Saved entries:

────

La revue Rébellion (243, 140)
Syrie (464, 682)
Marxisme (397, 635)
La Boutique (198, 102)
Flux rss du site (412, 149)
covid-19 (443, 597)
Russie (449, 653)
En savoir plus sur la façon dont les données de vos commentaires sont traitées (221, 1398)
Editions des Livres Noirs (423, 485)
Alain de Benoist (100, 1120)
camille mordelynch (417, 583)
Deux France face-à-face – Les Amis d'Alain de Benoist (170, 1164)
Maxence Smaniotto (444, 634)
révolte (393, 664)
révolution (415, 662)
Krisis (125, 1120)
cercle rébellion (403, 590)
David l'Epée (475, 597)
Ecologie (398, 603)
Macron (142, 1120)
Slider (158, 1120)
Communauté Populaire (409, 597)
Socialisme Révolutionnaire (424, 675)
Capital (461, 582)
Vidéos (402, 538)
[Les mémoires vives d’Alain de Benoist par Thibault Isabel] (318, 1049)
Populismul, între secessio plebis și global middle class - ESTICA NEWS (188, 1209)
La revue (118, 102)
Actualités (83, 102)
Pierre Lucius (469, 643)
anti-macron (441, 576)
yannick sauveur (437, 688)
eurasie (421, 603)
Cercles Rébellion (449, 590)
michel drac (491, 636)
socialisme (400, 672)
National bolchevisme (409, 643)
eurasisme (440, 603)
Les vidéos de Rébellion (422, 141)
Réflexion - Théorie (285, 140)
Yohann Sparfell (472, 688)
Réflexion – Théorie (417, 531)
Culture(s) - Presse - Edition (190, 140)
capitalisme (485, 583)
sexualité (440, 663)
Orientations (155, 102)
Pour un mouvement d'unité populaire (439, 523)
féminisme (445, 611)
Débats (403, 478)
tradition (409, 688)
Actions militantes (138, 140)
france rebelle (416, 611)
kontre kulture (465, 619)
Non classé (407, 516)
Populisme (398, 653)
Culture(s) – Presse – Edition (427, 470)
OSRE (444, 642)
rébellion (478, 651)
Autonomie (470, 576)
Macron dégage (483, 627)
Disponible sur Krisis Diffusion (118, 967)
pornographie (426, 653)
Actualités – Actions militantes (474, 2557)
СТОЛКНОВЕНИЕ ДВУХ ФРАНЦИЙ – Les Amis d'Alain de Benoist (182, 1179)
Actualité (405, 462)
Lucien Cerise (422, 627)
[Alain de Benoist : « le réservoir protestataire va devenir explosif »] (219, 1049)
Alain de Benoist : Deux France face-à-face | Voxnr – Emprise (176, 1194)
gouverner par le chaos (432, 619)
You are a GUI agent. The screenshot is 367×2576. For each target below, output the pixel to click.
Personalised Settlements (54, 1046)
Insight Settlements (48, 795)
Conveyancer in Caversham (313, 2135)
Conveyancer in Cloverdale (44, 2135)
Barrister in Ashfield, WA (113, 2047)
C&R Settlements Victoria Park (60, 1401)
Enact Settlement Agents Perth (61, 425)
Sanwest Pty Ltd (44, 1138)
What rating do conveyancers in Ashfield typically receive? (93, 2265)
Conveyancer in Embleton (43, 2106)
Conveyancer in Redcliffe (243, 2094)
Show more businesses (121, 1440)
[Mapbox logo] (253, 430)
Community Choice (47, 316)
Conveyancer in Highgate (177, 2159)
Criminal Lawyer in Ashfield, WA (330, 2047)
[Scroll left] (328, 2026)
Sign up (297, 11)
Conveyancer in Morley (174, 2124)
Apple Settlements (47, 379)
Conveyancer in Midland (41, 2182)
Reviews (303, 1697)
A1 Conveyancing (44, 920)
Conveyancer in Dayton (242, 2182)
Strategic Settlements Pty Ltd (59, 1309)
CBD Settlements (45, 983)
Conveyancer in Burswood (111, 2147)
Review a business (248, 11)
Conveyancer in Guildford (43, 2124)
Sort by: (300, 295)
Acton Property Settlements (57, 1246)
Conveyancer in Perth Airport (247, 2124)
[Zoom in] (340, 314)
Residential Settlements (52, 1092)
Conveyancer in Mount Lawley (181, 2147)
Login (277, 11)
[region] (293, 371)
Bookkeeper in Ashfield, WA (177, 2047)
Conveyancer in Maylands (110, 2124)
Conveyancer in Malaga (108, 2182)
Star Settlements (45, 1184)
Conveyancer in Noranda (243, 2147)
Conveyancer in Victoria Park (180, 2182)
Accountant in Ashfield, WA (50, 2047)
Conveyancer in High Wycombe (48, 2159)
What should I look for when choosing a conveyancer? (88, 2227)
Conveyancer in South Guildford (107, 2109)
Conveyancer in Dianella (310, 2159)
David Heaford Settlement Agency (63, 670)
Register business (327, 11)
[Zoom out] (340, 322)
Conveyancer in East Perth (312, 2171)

────

- Prompt: Every record is to be written out verbatim.

- Exercise result:
La revue Rébellion (243, 140)
Syrie (464, 682)
Marxisme (397, 635)
La Boutique (198, 102)
Flux rss du site (412, 149)
covid-19 (443, 597)
Russie (449, 653)
En savoir plus sur la façon dont les données de vos commentaires sont traitées (221, 1398)
Editions des Livres Noirs (423, 485)
Alain de Benoist (100, 1120)
camille mordelynch (417, 583)
Deux France face-à-face – Les Amis d'Alain de Benoist (170, 1164)
Maxence Smaniotto (444, 634)
révolte (393, 664)
révolution (415, 662)
Krisis (125, 1120)
cercle rébellion (403, 590)
David l'Epée (475, 597)
Ecologie (398, 603)
Macron (142, 1120)
Slider (158, 1120)
Communauté Populaire (409, 597)
Socialisme Révolutionnaire (424, 675)
Capital (461, 582)
Vidéos (402, 538)
[Les mémoires vives d’Alain de Benoist par Thibault Isabel] (318, 1049)
Populismul, între secessio plebis și global middle class - ESTICA NEWS (188, 1209)
La revue (118, 102)
Actualités (83, 102)
Pierre Lucius (469, 643)
anti-macron (441, 576)
yannick sauveur (437, 688)
eurasie (421, 603)
Cercles Rébellion (449, 590)
michel drac (491, 636)
socialisme (400, 672)
National bolchevisme (409, 643)
eurasisme (440, 603)
Les vidéos de Rébellion (422, 141)
Réflexion - Théorie (285, 140)
Yohann Sparfell (472, 688)
Réflexion – Théorie (417, 531)
Culture(s) - Presse - Edition (190, 140)
capitalisme (485, 583)
sexualité (440, 663)
Orientations (155, 102)
Pour un mouvement d'unité populaire (439, 523)
féminisme (445, 611)
Débats (403, 478)
tradition (409, 688)
Actions militantes (138, 140)
france rebelle (416, 611)
kontre kulture (465, 619)
Non classé (407, 516)
Populisme (398, 653)
Culture(s) – Presse – Edition (427, 470)
OSRE (444, 642)
rébellion (478, 651)
Autonomie (470, 576)
Macron dégage (483, 627)
Disponible sur Krisis Diffusion (118, 967)
pornographie (426, 653)
Actualités – Actions militantes (474, 2557)
СТОЛКНОВЕНИЕ ДВУХ ФРАНЦИЙ – Les Amis d'Alain de Benoist (182, 1179)
Actualité (405, 462)
Lucien Cerise (422, 627)
[Alain de Benoist : « le réservoir protestataire va devenir explosif »] (219, 1049)
Alain de Benoist : Deux France face-à-face | Voxnr – Emprise (176, 1194)
gouverner par le chaos (432, 619)
You are a GUI agent. The screenshot is 367×2576. For each target below, output the pixel to click.
Personalised Settlements (54, 1046)
Insight Settlements (48, 795)
Conveyancer in Caversham (313, 2135)
Conveyancer in Cloverdale (44, 2135)
Barrister in Ashfield, WA (113, 2047)
C&R Settlements Victoria Park (60, 1401)
Enact Settlement Agents Perth (61, 425)
Sanwest Pty Ltd (44, 1138)
What rating do conveyancers in Ashfield typically receive? (93, 2265)
Conveyancer in Embleton (43, 2106)
Conveyancer in Redcliffe (243, 2094)
Show more businesses (121, 1440)
[Mapbox logo] (253, 430)
Community Choice (47, 316)
Conveyancer in Highgate (177, 2159)
Criminal Lawyer in Ashfield, WA (330, 2047)
[Scroll left] (328, 2026)
Sign up (297, 11)
Conveyancer in Morley (174, 2124)
Apple Settlements (47, 379)
Conveyancer in Midland (41, 2182)
Reviews (303, 1697)
A1 Conveyancing (44, 920)
Conveyancer in Dayton (242, 2182)
Strategic Settlements Pty Ltd (59, 1309)
CBD Settlements (45, 983)
Conveyancer in Burswood (111, 2147)
Review a business (248, 11)
Conveyancer in Guildford (43, 2124)
Sort by: (300, 295)
Acton Property Settlements (57, 1246)
Conveyancer in Perth Airport (247, 2124)
[Zoom in] (340, 314)
Residential Settlements (52, 1092)
Conveyancer in Mount Lawley (181, 2147)
Login (277, 11)
[region] (293, 371)
Bookkeeper in Ashfield, WA (177, 2047)
Conveyancer in Maylands (110, 2124)
Conveyancer in Malaga (108, 2182)
Star Settlements (45, 1184)
Conveyancer in Noranda (243, 2147)
Conveyancer in Victoria Park (180, 2182)
Accountant in Ashfield, WA (50, 2047)
Conveyancer in High Wycombe (48, 2159)
What should I look for when choosing a conveyancer? (88, 2227)
Conveyancer in South Guildford (107, 2109)
Conveyancer in Dianella (310, 2159)
David Heaford Settlement Agency (63, 670)
Register business (327, 11)
[Zoom out] (340, 322)
Conveyancer in East Perth (312, 2171)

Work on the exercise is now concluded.